The view from Adelaide Oval

It’s official. Port is in strife. Their tumble from an assured second spot a month ago, with two home finals and a clean road into a grand final is now over. From fifth tonight, they will have to fight to get back into the four for a second chance in the finals.

This will test this young precocious team against Melbourne (home, win); Collingwood (away, ?), Sydney (home, lose); Gold Coast (away, win), Carlton (home, win), Fremantle (away, lose) to end up with 15-7 or 14-8. That’s not a top-two outcome this year and it’s a borderline top four result although Port’s percentage gives them a chance.

What’s gone wrong?

Three things.

The wet weather has closed down Port’s fast slingshot attack from turnovers deep in the backline. Every slick handball has to be perfect and it never is in the wet.
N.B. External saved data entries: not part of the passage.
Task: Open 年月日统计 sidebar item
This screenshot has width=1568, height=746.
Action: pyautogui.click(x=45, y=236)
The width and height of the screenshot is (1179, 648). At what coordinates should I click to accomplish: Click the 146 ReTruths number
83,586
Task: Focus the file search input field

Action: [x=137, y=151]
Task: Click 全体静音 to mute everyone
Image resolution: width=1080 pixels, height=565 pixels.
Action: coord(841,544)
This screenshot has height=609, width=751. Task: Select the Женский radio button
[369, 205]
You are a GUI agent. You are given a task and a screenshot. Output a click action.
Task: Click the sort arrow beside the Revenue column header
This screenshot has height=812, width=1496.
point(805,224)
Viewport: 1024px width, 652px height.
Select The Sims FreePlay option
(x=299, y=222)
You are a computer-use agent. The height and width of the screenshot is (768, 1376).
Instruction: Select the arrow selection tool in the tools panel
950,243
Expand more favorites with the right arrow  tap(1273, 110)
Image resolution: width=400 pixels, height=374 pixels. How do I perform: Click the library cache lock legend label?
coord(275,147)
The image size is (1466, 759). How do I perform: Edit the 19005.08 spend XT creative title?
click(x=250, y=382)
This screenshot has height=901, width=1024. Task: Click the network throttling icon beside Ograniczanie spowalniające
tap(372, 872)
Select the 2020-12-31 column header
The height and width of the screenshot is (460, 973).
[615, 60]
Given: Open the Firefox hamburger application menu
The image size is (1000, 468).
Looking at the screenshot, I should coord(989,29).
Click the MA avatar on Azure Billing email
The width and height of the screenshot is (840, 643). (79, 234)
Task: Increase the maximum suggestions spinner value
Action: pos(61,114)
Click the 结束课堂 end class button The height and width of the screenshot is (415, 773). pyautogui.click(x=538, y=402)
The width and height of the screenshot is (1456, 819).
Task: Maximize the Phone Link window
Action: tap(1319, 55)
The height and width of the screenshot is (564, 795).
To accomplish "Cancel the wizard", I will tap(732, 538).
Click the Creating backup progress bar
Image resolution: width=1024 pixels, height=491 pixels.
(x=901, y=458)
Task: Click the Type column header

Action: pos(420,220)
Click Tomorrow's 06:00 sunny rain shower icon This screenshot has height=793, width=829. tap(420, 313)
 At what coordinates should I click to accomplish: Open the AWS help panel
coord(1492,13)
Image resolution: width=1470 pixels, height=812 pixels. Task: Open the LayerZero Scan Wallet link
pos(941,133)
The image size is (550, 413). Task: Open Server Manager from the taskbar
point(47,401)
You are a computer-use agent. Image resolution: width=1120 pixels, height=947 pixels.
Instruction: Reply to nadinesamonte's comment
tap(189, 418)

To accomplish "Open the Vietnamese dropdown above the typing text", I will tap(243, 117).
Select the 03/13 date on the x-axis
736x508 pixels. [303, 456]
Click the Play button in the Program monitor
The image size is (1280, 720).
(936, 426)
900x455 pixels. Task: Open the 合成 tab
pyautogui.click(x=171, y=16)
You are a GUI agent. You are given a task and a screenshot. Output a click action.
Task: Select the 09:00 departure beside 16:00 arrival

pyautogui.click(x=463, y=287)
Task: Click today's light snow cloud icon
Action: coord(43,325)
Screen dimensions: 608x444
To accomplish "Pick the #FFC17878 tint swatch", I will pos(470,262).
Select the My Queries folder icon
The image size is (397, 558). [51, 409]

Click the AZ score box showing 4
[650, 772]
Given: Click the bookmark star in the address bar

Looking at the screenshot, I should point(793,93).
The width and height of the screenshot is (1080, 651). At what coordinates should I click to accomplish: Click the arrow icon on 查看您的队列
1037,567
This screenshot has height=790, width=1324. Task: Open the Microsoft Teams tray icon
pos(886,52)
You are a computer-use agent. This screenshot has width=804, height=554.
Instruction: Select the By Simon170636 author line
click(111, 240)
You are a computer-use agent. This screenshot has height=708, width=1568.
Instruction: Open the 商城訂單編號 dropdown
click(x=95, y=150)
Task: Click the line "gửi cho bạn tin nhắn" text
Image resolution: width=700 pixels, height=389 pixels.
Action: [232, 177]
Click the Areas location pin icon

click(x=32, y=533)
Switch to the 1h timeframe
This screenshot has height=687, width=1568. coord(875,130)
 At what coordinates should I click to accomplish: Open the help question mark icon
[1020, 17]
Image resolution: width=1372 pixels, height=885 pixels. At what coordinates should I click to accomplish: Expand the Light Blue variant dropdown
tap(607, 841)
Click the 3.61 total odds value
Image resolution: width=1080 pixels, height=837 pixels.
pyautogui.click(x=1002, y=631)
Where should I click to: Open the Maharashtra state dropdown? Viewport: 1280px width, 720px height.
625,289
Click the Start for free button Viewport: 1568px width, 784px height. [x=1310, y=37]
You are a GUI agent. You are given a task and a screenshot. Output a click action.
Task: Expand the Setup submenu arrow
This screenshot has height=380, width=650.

Port’s Showdown loss put a serious crack in the team’s self-belief and has altered the perfect relationship between the players and the coach. Early in the season, Hinkley only had to steer them gently along a benign path; now he has to insert some authority and control his anger.

The double loss of Carlile and Trengove has fractured the structure. I didn’t believe this at first; I thought Carlile and Trengove were overrated players in terms of their influence on the game and their stats but, after watching the Richmond game on Sunday, Port were constantly outmarked in defence by Richmond’s talls. and outbodied by thicker stronger opponents. They desperately needed Carlile’s defensive bustling in the goalsquare or Trengove to outmark every now and again to stop a few of the constant streams of attack. And, of course, to create those turnover opportunities.

More importantly, no Trengove and no Carlile means that Westhoff has to spend too much time as second ruck and too much time trying to plug holes in the backlines. And, under pressure to become superman, Westhoff performs none of his allocated tasks particularly well. Westhoff is a proven match-turner; he’s at his best when his team has the luxury of allowing him to find his own place on the field – as a roaming utility who is capable of creating and receiving the random ball. Westhoff’s best showreel moments are those when he marks in defence, clears the ball, and runs through the  centre, unchecked, to mark again in the forward line and kick goals. When the team has the luxury of letting him loose, no coach can work out how to counter him.

There’s a further problem with Wingard. He’s been languishing in attack for a month. He’s a player who, so far, has devoured those moments in the game that have his name written on them.  On Sunday, I’m glad that Hinkley played him on the ball for most of the game against Richmond. Wingard is so young and so brilliant but he has to understand the cruel fact of the game that he has to create his special moments every second of the game, rather than depend upon them to fall in his lap when no-one is looking. He needs to be in the very middle of the action – and probably in the midfield – and not hanging on its edges in the forward pocket waiting for opportunities, especially when the rest of the team is incapable of creating them.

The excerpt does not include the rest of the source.